Factors associated with vitamin D deficiency in European adolescents: the HELENA study.

Evidence indicates low 25-hydroxyvitamin D [(25(OH)D] concentrations in European adolescents. Identification of potential determinants is therefore essential to guide public health initiatives aiming at optimizing vitamin D status across Europe. The aim of the study was to identify potential influencing factors of 25(OH)D concentrations in European adolescents aged 12.5 to 17.5 y, participating in the multi-centre cross-sectional Healthy Lifestyle in Europe by Nutrition in Adolescence (HELENA) study.

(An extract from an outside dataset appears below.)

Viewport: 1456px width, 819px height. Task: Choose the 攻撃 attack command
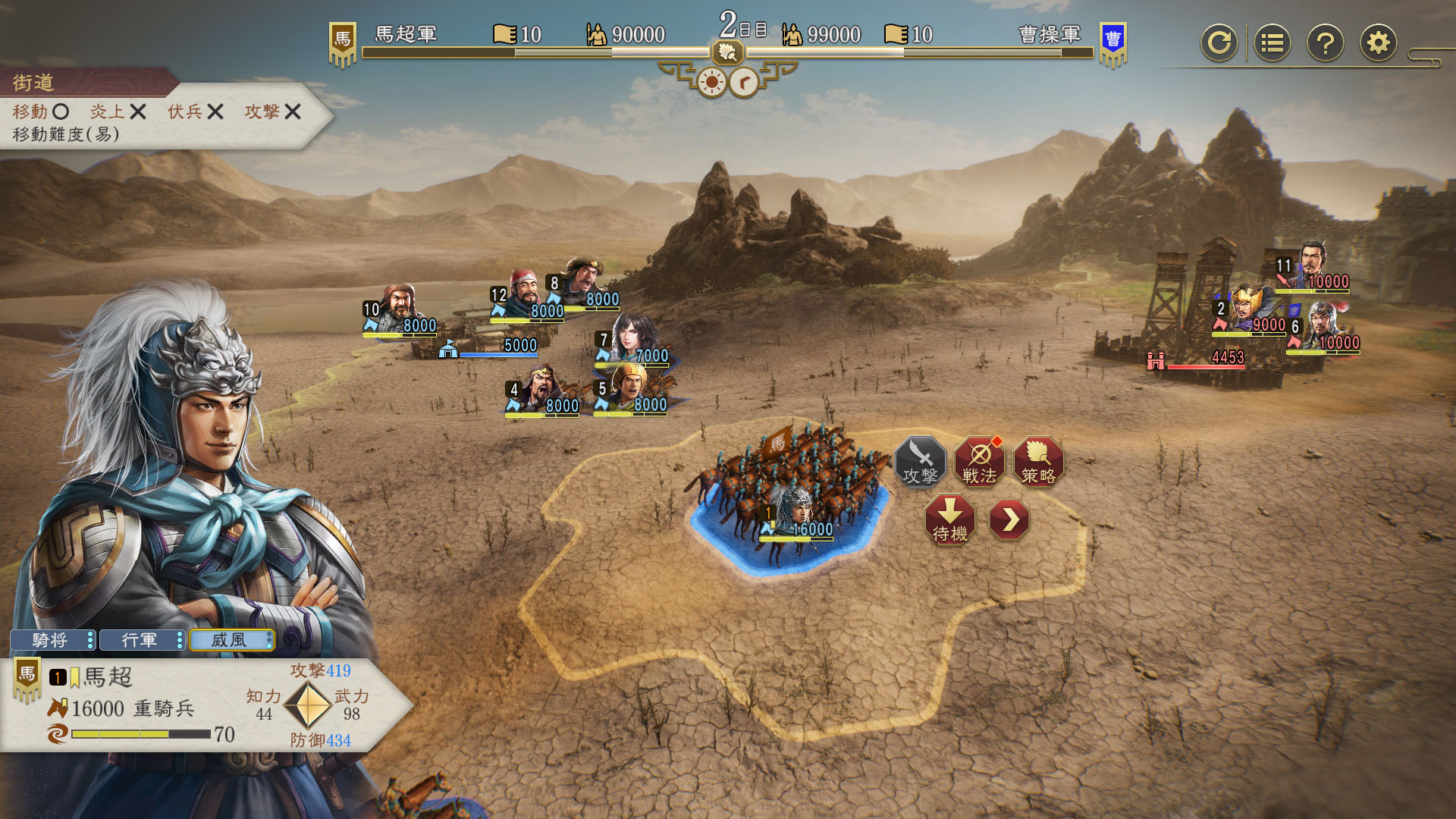tap(920, 462)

A subset of 1,006 participants (46.8% males) was drawn from the main study. Measures of body composition, biochemical markers, socioeconomic status, dietary intake, physical activity, fitness, sleep time and vitamin D genetic polymorphism (rs1544410) were assessed. Stepwise multivariate linear regression analysis was conducted stratified by gender. In males, linear regression of 25(OH)D, suggested that (1) winter season (β=-0.364; p<0.01), (2) higher latitudes (β=-0.246; p<0.01), (3) BMI z-score (β=-0.198; p<0.05) and (4) retinol concentration (β=0.171; p<0.05) independently influenced 25(OH)D concentrations. In females, (1) winter season (β=-0.370; p<0.01), (2) sleep time (β=-0.231; p<0.01), (3) supplement intake (β=0.221; p<0.05), (4) flexibility (β=0.184; p<0.05), (5) body fat % (β=0.201; p<0.05) (6), BMI z-score (β=-0.272; p<0.05), (7) higher latitudes (β=-0.219; p<0.01) and (8) handgrip strength (β=0.206; p<0.05) independently influenced 25(OH)D concentrations. Season, latitude, fitness, adiposity, sleep time and micronutrient supplementation were highly related to 25(OH)D concentrations found in European adolescents.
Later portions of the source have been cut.